Legado político controvertido e disputa por tributos
A morte de Bardot não unificou opiniões na França. Líderes da direita e da extrema direita pedem homenagens nacionais e destacam suas contribuições culturais e filantrópicas, com alguns parlamentares lançando petições por um tributo oficial que celebrem sua vida e impacto. O presidente Emmanuel Macron a homenageou como “uma lenda do século”, ressaltando tanto seu brilho artístico quanto sua paixão pelos animais.
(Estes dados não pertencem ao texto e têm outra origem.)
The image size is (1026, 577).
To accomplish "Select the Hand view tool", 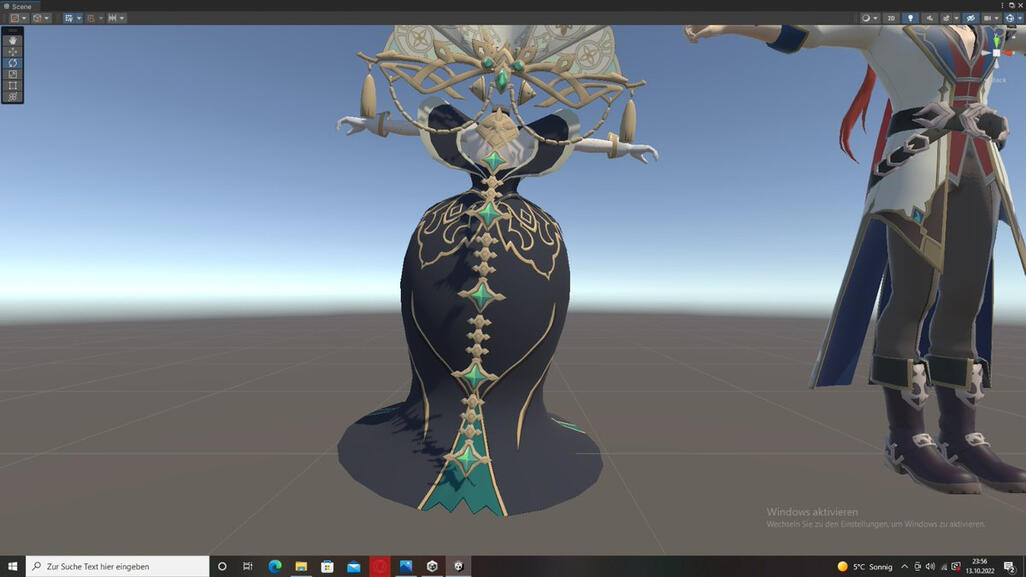I will click(x=12, y=40).
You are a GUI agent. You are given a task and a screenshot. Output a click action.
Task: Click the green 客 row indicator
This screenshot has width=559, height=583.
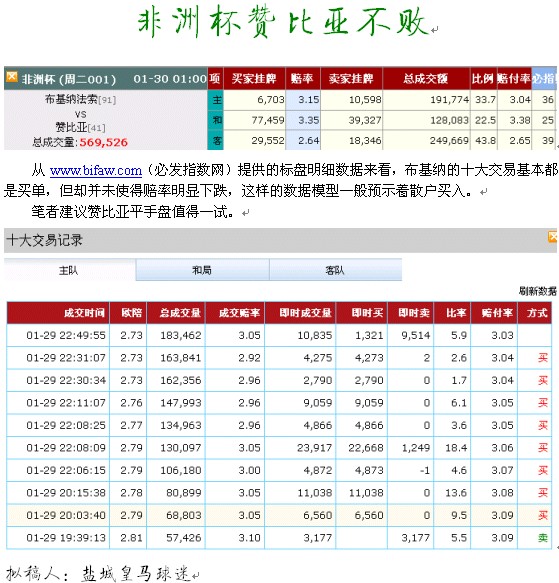(x=217, y=140)

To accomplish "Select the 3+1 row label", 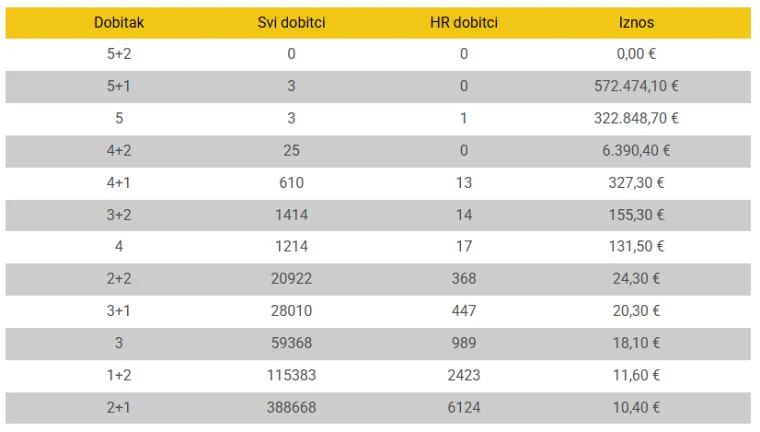I will point(119,311).
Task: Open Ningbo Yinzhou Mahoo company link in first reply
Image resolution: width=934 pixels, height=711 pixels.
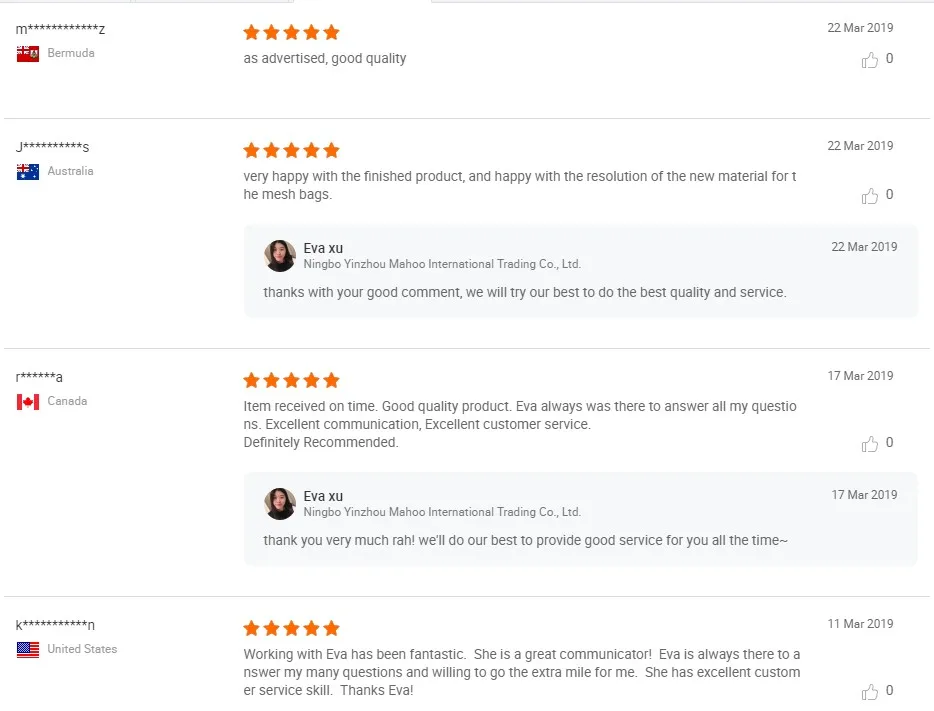Action: coord(442,265)
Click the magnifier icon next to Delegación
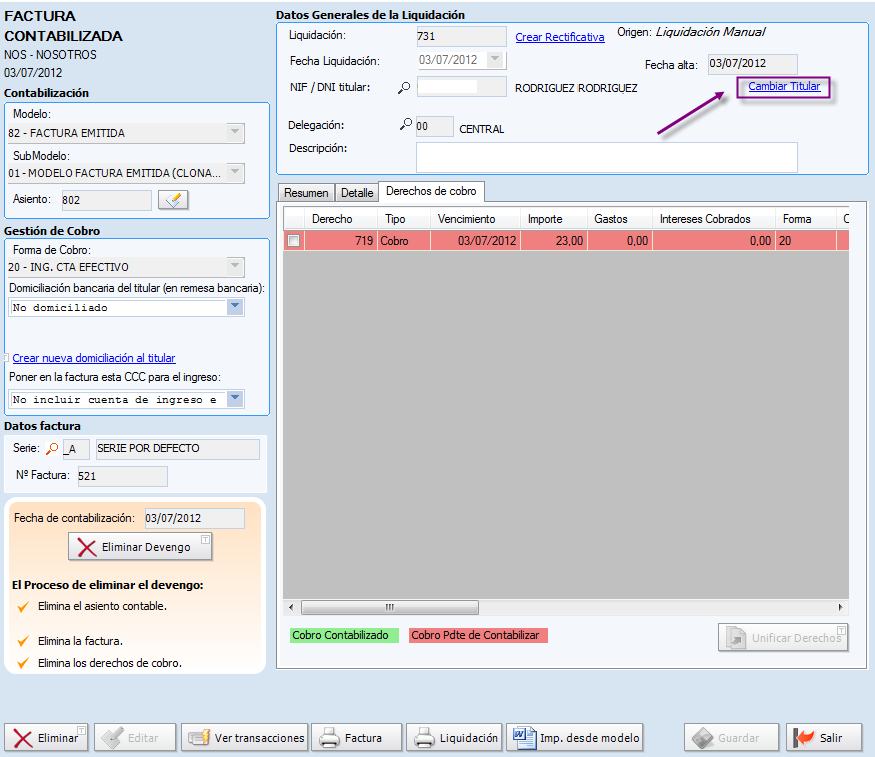 point(405,125)
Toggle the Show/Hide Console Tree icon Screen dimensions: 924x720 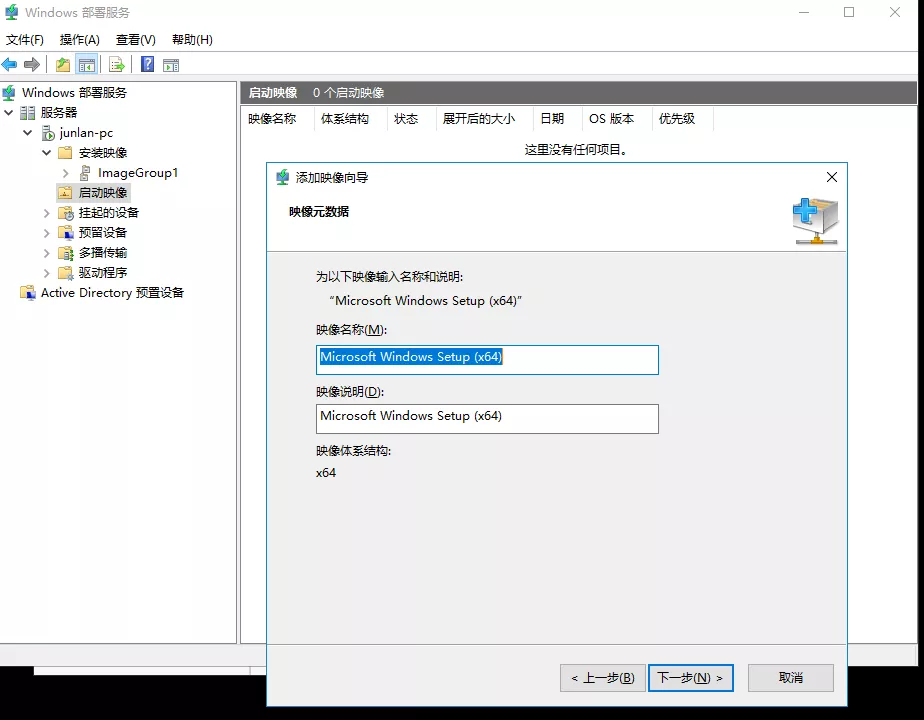point(87,65)
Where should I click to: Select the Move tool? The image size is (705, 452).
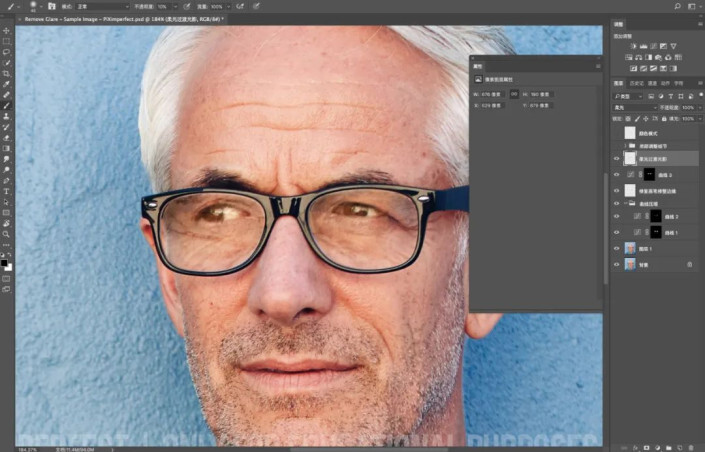(x=6, y=31)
Por outro lado, figuras da esquerda questionam a ideia de tributos oficiais glorificando alguém cujas posições nos últimos anos foram profundamente divisivas, apontando que o reconhecimento público deve levar em conta também o contexto de suas declarações e ligações políticas controversas. Essa polarização se reflete inclusive em debates nas redes sociais e na cultura pop: recentemente, a cantora Chappell Roan apagou uma homenagem a Bardot após reação crítica de fãs, justamente por causa da associação da estrela com visões consideradas extremistas.
O fechamento de um capítulo complexo
Com seu funeral privado marcado para 7 de janeiro de 2026 em Saint-Tropez, seguido de um tributo público na cidade que ajudou a tornar mundialmente famosa, o nome de Bardot volta a provocar questões sobre como sociedades lembram figuras históricas de legado ambíguo — celebrando conquistas artísticas e ativismo social, mas sem ignorar posicionamentos prejudiciais ou discriminatórios.
A vida de Brigitte Bardot permanecia, até seus últimos dias, uma síntese das contradições do século XX: glamour e beleza, compaixão e controvérsia, arte e política — um legado que agora a França ainda tenta decifrar.